When a request is rejected, the standard HTTP response is 429 Too Many Requests. Along with the status code, well-designed rate limiters return headers that help clients understand their current state:

CODE

X-Ratelimit-Limit: 100
X-Ratelimit-Remaining: 0
X-Ratelimit-Retry-After: 30

X-Ratelimit-Limit tells the client how many requests are allowed per window. X-Ratelimit-Remaining shows how many are left. X-Ratelimit-Retry-After tells the client how long to wait before trying again.

#Why Rate Limit

Prevent abuse and attacks. Brute-force login attempts, DDoS attacks, and scraping bots all generate high request volumes. Rate limiting stops them before they can cause damage.

Reduce cost. If you're using paid third-party APIs (payment gateways, credit checks, SMS providers), every call costs money. Rate limiting prevents runaway costs from misbehaving clients.

Protect your infrastructure. Even without malicious intent, a single client in a retry loop can overwhelm your database. Rate limiting ensures no single client can monopolize your resources.

Almost every major platform enforces rate limits. Twitter limits tweet creation to 300 per 3 hours. Google Docs API allows 300 read requests per user per 60 seconds. Stripe throttles API requests per key. It's table stakes for any production API.

#Where Does a Rate Limiter Fit

There are two fundamental approaches to placing a rate limiter. Each has trade-offs.

#At the Proxy or API Gateway

Rate limiter at the proxy level blocks requests before they reach your service

If your architecture has a front-end proxy (NGINX, HAProxy) or an API gateway, you can check the rate limiter there. When a request arrives, the proxy consults the rate limiter. If the request is over the limit, it returns 429 immediately. The request never reaches your backend service at all.

TYPESCRIPT

async function proxyHandler(
  req: Request,
): Promise<Response> {
  const clientIp =
    req.headers.get("x-forwarded-for") ?? "unknown";
  const allowed = await checkRateLimit(clientIp);

  if (!allowed) {
    return new Response("Too Many Requests", {
      status: 429,
    });
  }

  return forwardToBackend(req);
}

This is ideal when you want to protect your backend from even seeing excess traffic.

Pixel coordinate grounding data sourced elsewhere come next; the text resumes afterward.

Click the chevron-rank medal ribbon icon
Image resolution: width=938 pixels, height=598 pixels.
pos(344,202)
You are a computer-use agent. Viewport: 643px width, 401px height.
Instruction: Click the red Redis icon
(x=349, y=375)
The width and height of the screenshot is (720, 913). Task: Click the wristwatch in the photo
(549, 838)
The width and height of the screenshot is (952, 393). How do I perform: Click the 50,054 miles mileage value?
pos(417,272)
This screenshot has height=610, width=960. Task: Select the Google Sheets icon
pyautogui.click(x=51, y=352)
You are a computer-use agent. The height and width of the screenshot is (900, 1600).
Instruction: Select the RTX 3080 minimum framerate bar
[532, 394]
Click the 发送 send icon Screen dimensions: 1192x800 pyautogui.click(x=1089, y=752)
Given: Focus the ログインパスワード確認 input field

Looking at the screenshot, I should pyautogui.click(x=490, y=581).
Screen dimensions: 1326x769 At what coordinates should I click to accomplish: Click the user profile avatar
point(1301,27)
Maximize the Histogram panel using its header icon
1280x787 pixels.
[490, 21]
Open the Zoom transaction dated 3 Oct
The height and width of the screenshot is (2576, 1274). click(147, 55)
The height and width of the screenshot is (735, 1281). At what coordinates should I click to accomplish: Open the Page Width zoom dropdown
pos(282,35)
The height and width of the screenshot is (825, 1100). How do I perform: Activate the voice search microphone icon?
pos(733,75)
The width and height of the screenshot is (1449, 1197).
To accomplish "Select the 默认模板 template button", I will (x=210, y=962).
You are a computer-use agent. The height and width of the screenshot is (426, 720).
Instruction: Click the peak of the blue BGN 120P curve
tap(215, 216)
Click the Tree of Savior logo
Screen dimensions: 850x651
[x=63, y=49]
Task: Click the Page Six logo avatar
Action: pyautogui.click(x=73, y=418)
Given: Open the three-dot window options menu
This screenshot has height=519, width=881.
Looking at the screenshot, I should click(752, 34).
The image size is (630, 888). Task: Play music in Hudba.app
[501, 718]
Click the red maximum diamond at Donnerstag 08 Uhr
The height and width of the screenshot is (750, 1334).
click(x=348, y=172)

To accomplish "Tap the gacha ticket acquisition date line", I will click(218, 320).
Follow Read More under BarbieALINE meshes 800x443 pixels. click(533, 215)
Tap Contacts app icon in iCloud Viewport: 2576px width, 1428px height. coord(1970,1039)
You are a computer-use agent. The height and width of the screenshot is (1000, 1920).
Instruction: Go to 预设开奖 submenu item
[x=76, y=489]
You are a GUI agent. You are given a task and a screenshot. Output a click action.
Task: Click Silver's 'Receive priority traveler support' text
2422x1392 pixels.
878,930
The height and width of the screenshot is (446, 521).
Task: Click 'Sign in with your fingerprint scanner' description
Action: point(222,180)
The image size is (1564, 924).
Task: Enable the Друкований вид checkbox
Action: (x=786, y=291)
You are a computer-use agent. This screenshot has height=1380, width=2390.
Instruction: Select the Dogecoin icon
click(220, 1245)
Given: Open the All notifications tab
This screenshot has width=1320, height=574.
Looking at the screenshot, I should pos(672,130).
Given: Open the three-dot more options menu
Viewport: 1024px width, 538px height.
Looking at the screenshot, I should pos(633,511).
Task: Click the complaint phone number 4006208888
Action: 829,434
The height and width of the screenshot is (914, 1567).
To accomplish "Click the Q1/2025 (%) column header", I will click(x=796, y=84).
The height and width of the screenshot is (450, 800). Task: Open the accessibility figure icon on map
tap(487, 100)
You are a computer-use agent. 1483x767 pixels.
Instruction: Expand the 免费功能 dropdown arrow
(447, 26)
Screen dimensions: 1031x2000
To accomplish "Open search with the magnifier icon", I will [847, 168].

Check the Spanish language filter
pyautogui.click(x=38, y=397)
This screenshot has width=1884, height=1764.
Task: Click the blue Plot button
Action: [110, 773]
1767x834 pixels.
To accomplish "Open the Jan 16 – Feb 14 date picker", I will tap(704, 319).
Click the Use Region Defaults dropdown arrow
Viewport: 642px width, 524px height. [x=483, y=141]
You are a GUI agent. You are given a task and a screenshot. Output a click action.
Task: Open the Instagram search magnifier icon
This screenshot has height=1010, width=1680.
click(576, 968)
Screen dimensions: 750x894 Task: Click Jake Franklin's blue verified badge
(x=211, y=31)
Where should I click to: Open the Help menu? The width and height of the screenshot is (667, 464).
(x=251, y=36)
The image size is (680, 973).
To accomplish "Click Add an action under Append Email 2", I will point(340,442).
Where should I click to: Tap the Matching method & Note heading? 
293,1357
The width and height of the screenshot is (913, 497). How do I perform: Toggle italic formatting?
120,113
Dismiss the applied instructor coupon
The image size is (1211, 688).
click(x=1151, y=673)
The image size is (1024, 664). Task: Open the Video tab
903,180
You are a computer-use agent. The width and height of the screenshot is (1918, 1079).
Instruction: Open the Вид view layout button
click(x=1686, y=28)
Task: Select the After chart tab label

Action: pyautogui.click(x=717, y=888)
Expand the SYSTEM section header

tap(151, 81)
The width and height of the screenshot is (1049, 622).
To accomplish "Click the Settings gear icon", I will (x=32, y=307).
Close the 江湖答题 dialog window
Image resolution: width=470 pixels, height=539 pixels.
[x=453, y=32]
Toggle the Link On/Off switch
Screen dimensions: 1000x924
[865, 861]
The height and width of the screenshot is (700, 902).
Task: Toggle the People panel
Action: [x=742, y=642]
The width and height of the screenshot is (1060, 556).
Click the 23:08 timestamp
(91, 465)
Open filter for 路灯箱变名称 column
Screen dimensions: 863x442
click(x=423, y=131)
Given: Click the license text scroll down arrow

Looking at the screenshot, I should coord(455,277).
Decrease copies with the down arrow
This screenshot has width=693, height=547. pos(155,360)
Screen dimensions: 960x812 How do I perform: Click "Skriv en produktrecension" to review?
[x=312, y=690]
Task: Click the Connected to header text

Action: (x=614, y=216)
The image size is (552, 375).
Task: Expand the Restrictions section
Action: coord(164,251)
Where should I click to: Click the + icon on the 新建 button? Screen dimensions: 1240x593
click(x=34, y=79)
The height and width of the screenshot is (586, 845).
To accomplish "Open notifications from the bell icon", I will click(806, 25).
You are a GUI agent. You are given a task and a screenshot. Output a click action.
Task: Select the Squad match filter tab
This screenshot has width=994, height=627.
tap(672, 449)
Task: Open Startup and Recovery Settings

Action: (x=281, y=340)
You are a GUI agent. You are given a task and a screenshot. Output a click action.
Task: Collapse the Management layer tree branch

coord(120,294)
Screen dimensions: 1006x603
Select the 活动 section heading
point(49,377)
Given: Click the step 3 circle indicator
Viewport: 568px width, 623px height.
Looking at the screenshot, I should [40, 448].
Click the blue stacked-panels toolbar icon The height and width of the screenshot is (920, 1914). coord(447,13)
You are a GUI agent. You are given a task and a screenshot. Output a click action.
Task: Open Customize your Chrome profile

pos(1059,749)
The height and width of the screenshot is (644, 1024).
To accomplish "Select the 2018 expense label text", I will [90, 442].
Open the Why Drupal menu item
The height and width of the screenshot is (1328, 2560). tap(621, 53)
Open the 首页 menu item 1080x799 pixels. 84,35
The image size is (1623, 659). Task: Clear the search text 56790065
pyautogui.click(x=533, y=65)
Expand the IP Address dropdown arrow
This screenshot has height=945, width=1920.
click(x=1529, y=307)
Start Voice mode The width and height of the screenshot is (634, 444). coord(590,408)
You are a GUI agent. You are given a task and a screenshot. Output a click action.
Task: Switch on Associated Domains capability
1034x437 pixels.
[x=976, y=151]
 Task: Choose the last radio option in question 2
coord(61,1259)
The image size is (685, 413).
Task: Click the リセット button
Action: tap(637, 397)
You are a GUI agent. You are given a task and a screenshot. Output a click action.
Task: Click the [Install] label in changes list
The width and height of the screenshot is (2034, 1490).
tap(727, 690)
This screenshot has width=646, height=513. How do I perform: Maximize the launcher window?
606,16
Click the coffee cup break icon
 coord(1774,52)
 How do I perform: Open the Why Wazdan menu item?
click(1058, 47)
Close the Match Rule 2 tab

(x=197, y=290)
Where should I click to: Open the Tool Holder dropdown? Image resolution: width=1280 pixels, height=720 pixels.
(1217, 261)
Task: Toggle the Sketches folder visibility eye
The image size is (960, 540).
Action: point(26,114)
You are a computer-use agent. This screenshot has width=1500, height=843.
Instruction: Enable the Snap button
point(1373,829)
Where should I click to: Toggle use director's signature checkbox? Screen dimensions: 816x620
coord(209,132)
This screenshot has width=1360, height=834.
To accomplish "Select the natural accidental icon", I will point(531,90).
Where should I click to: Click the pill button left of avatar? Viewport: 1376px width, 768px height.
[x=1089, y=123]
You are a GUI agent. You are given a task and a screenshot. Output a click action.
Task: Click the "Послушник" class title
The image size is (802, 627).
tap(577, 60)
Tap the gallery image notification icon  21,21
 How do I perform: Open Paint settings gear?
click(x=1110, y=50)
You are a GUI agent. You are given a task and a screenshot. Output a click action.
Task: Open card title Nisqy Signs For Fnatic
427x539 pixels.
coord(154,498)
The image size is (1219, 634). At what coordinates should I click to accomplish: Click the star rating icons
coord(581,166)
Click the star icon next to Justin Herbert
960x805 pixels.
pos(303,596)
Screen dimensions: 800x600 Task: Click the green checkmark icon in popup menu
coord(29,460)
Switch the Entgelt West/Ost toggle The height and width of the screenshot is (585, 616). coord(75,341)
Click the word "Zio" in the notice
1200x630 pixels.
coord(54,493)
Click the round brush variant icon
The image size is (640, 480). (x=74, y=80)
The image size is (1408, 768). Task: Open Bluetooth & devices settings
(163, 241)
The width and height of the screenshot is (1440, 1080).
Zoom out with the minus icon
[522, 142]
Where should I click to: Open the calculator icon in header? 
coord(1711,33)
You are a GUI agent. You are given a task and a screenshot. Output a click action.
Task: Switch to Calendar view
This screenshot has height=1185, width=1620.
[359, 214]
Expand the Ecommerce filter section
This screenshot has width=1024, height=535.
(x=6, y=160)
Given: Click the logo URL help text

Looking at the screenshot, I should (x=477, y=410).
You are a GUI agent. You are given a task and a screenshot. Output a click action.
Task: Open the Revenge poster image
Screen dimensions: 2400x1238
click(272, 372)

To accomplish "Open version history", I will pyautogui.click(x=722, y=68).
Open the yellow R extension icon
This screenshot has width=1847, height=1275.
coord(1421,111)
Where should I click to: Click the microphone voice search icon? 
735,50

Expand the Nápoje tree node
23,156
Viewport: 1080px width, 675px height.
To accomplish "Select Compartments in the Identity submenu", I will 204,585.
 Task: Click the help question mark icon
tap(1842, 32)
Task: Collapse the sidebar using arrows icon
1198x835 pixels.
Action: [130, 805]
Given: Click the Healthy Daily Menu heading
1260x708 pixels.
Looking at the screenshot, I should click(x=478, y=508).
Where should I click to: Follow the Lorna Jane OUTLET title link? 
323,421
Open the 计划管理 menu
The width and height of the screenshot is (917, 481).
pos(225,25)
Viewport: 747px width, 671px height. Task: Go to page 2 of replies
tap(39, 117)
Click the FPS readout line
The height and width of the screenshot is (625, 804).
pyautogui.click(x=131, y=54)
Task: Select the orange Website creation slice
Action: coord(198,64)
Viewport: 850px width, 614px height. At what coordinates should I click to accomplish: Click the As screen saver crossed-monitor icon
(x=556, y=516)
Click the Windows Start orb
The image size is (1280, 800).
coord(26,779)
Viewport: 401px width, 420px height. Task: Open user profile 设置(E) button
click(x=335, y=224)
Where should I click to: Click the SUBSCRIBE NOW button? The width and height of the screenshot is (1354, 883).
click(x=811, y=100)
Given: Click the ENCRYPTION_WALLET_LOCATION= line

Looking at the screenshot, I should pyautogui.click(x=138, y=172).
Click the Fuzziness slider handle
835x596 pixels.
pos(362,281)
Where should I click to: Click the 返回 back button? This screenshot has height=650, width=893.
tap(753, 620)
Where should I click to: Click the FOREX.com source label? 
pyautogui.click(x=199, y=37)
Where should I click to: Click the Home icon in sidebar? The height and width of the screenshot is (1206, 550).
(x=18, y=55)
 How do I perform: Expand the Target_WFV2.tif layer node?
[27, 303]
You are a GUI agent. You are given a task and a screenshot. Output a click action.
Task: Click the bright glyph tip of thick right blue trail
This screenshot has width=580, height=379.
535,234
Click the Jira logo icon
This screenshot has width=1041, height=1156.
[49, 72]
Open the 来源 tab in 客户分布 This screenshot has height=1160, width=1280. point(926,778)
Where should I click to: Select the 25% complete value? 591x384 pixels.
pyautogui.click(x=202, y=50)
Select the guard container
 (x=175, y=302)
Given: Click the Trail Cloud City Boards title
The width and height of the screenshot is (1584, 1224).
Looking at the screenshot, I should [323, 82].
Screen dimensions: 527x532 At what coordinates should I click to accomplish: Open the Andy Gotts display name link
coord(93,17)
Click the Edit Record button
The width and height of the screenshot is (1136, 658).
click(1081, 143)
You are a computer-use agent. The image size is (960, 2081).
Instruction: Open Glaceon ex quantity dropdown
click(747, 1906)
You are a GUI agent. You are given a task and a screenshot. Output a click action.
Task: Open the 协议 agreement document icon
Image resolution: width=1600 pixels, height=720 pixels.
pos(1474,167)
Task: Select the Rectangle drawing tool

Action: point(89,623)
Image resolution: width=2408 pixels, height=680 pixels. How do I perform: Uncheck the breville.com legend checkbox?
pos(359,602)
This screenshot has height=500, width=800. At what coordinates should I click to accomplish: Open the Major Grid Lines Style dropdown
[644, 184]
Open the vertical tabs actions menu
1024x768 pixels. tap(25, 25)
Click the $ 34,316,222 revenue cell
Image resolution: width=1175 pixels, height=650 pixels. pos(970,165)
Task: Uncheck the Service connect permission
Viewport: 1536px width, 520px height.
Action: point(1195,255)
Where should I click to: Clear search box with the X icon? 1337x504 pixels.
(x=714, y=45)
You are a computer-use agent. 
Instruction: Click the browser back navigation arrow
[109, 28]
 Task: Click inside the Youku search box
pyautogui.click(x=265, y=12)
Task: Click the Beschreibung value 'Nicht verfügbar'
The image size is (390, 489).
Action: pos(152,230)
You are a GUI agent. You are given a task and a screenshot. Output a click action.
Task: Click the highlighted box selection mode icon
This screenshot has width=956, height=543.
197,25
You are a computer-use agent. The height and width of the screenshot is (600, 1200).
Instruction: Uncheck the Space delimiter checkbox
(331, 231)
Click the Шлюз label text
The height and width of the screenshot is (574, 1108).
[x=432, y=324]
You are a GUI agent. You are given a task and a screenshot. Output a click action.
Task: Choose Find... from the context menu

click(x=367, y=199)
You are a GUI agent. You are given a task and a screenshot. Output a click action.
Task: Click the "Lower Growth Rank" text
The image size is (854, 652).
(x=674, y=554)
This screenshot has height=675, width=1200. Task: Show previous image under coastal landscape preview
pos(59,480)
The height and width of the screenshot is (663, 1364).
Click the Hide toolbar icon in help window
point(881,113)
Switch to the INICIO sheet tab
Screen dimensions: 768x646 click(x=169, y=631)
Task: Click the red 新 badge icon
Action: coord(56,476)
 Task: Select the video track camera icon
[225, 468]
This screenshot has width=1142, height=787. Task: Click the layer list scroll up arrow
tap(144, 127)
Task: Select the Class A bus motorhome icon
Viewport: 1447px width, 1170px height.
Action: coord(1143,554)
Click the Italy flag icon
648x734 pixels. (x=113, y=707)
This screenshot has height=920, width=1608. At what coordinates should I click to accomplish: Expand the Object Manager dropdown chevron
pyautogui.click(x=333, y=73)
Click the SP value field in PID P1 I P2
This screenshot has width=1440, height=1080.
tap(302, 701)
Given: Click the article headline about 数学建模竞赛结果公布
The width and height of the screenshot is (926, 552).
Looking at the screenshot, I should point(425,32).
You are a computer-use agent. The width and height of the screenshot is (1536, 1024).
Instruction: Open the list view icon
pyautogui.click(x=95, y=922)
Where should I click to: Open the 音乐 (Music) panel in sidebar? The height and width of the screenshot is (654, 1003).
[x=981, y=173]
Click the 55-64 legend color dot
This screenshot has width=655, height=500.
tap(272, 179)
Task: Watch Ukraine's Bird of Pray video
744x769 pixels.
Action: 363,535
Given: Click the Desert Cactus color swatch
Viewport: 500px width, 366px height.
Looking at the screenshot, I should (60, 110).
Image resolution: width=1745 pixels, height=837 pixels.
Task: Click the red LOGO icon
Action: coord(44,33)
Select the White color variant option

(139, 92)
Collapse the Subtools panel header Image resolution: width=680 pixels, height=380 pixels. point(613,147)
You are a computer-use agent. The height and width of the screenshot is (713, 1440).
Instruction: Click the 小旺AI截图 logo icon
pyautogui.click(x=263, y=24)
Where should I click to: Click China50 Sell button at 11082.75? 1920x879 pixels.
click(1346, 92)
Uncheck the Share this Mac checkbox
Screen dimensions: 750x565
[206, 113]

#As Application Middleware

Rate limiter as middleware inside the service

If you don't have a proxy, or you want per-endpoint granularity, implement rate limiting as middleware in your application. The request reaches your service, but the middleware checks the rate limiter before invoking the actual handler.

TYPESCRIPT

async function rateLimitMiddleware(
  req: Request,
  next: () => Promise<Response>,
): Promise<Response> {
  const userId = extractUserId(req);
  const endpoint = new URL(req.url).pathname;
  const key = `${userId}:${endpoint}`;

  const allowed = await checkRateLimit(key);

  if (!allowed) {
    return new Response("Too Many Requests", {
      status: 429,
      headers: { "Retry-After": "30" },
    });
  }

  return next();
}

This gives you granular control. You can set different limits per endpoint: maybe your /api/login endpoint allows 5 requests per minute while /api/search allows 100.

#Which One to Pick

If you have a proxy and want to shield your entire backend, put the rate limiter at the proxy. If you need per-endpoint or per-user granularity inside your service, use middleware. Many production systems use both: a coarse global limit at the proxy and fine-grained limits in the application.

#Choosing the Database

Before picking a database, think about the access pattern. For every incoming request, you need to:

Read the current request count for this client
Write an incremented count
Expire the count after the time window passes

That's a key-value access pattern with expiration. You need something fast, since this check happens on every single request. Disk-based databases are too slow. You need an in-memory store.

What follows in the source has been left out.